■ Provided records
____________________

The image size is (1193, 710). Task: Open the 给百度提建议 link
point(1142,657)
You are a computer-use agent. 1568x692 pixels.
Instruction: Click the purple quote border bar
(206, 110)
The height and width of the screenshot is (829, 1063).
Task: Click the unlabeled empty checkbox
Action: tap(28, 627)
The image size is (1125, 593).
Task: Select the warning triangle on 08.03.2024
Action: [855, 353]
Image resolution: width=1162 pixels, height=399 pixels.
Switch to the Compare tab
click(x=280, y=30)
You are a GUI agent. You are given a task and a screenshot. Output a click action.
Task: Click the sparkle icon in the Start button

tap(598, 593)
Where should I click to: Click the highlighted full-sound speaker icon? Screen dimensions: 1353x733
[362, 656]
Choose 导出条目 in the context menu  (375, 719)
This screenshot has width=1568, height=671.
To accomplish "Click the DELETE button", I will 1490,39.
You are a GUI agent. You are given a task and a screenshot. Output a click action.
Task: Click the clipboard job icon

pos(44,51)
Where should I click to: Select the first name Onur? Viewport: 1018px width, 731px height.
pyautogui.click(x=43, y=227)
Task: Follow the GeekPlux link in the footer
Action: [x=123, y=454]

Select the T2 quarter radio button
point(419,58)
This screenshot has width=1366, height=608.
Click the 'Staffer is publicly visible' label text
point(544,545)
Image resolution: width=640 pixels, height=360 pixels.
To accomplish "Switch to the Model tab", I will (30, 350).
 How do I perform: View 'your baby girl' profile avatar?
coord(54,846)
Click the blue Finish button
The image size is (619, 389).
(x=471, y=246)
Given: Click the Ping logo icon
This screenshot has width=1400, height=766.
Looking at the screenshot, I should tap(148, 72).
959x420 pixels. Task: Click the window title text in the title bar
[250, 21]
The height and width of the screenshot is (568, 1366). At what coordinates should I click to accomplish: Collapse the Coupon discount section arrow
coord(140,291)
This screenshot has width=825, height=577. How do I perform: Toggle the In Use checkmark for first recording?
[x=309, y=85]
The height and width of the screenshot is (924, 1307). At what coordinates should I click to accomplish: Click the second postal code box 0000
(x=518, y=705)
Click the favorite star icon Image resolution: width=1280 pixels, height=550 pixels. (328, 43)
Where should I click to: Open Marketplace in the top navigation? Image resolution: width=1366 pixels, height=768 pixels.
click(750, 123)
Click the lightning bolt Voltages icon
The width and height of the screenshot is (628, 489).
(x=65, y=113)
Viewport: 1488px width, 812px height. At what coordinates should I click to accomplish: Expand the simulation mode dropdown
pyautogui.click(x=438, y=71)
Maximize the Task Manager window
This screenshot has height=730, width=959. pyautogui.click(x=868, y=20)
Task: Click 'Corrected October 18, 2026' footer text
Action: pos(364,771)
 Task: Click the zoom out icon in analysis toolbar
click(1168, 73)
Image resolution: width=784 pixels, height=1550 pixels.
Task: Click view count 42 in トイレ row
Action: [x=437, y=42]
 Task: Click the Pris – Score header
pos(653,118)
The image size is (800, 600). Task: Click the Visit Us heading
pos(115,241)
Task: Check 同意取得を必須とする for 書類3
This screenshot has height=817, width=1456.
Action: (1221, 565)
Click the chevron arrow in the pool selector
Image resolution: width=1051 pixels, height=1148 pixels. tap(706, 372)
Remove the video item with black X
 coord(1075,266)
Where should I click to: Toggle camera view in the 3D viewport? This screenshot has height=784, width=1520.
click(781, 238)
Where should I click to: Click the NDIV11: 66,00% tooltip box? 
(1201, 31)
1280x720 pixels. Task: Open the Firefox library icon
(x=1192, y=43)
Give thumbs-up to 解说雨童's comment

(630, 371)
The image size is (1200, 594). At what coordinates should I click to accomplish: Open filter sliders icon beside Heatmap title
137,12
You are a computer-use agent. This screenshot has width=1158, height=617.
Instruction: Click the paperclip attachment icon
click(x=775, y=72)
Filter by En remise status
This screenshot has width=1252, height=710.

____________________

■ What the task requires
Would you give the listing again, word for word?

■ Task output
The image size is (1193, 710). Task: Open the 给百度提建议 link
point(1142,657)
You are a computer-use agent. 1568x692 pixels.
Instruction: Click the purple quote border bar
(206, 110)
The height and width of the screenshot is (829, 1063).
Task: Click the unlabeled empty checkbox
Action: tap(28, 627)
The image size is (1125, 593).
Task: Select the warning triangle on 08.03.2024
Action: [855, 353]
Image resolution: width=1162 pixels, height=399 pixels.
Switch to the Compare tab
click(x=280, y=30)
You are a GUI agent. You are given a task and a screenshot. Output a click action.
Task: Click the sparkle icon in the Start button

tap(598, 593)
Where should I click to: Click the highlighted full-sound speaker icon? Screen dimensions: 1353x733
[362, 656]
Choose 导出条目 in the context menu  (375, 719)
This screenshot has width=1568, height=671.
To accomplish "Click the DELETE button", I will 1490,39.
You are a GUI agent. You are given a task and a screenshot. Output a click action.
Task: Click the clipboard job icon

pos(44,51)
Where should I click to: Select the first name Onur? Viewport: 1018px width, 731px height.
pyautogui.click(x=43, y=227)
Task: Follow the GeekPlux link in the footer
Action: [x=123, y=454]

Select the T2 quarter radio button
point(419,58)
This screenshot has width=1366, height=608.
Click the 'Staffer is publicly visible' label text
point(544,545)
Image resolution: width=640 pixels, height=360 pixels.
To accomplish "Switch to the Model tab", I will (30, 350).
 How do I perform: View 'your baby girl' profile avatar?
coord(54,846)
Click the blue Finish button
The image size is (619, 389).
(x=471, y=246)
Given: Click the Ping logo icon
This screenshot has width=1400, height=766.
Looking at the screenshot, I should tap(148, 72).
959x420 pixels. Task: Click the window title text in the title bar
[250, 21]
The height and width of the screenshot is (568, 1366). At what coordinates should I click to accomplish: Collapse the Coupon discount section arrow
coord(140,291)
This screenshot has width=825, height=577. How do I perform: Toggle the In Use checkmark for first recording?
[x=309, y=85]
The height and width of the screenshot is (924, 1307). At what coordinates should I click to accomplish: Click the second postal code box 0000
(x=518, y=705)
Click the favorite star icon Image resolution: width=1280 pixels, height=550 pixels. (328, 43)
Where should I click to: Open Marketplace in the top navigation? Image resolution: width=1366 pixels, height=768 pixels.
click(750, 123)
Click the lightning bolt Voltages icon
The width and height of the screenshot is (628, 489).
(x=65, y=113)
Viewport: 1488px width, 812px height. At what coordinates should I click to accomplish: Expand the simulation mode dropdown
pyautogui.click(x=438, y=71)
Maximize the Task Manager window
This screenshot has height=730, width=959. pyautogui.click(x=868, y=20)
Task: Click 'Corrected October 18, 2026' footer text
Action: pos(364,771)
 Task: Click the zoom out icon in analysis toolbar
click(1168, 73)
Image resolution: width=784 pixels, height=1550 pixels.
Task: Click view count 42 in トイレ row
Action: [x=437, y=42]
 Task: Click the Pris – Score header
pos(653,118)
The image size is (800, 600). Task: Click the Visit Us heading
pos(115,241)
Task: Check 同意取得を必須とする for 書類3
This screenshot has height=817, width=1456.
Action: (1221, 565)
Click the chevron arrow in the pool selector
Image resolution: width=1051 pixels, height=1148 pixels. tap(706, 372)
Remove the video item with black X
 coord(1075,266)
Where should I click to: Toggle camera view in the 3D viewport? This screenshot has height=784, width=1520.
click(781, 238)
Where should I click to: Click the NDIV11: 66,00% tooltip box? 
(1201, 31)
1280x720 pixels. Task: Open the Firefox library icon
(x=1192, y=43)
Give thumbs-up to 解说雨童's comment

(630, 371)
The image size is (1200, 594). At what coordinates should I click to accomplish: Open filter sliders icon beside Heatmap title
137,12
You are a computer-use agent. This screenshot has width=1158, height=617.
Instruction: Click the paperclip attachment icon
click(x=775, y=72)
Filter by En remise status
This screenshot has width=1252, height=710.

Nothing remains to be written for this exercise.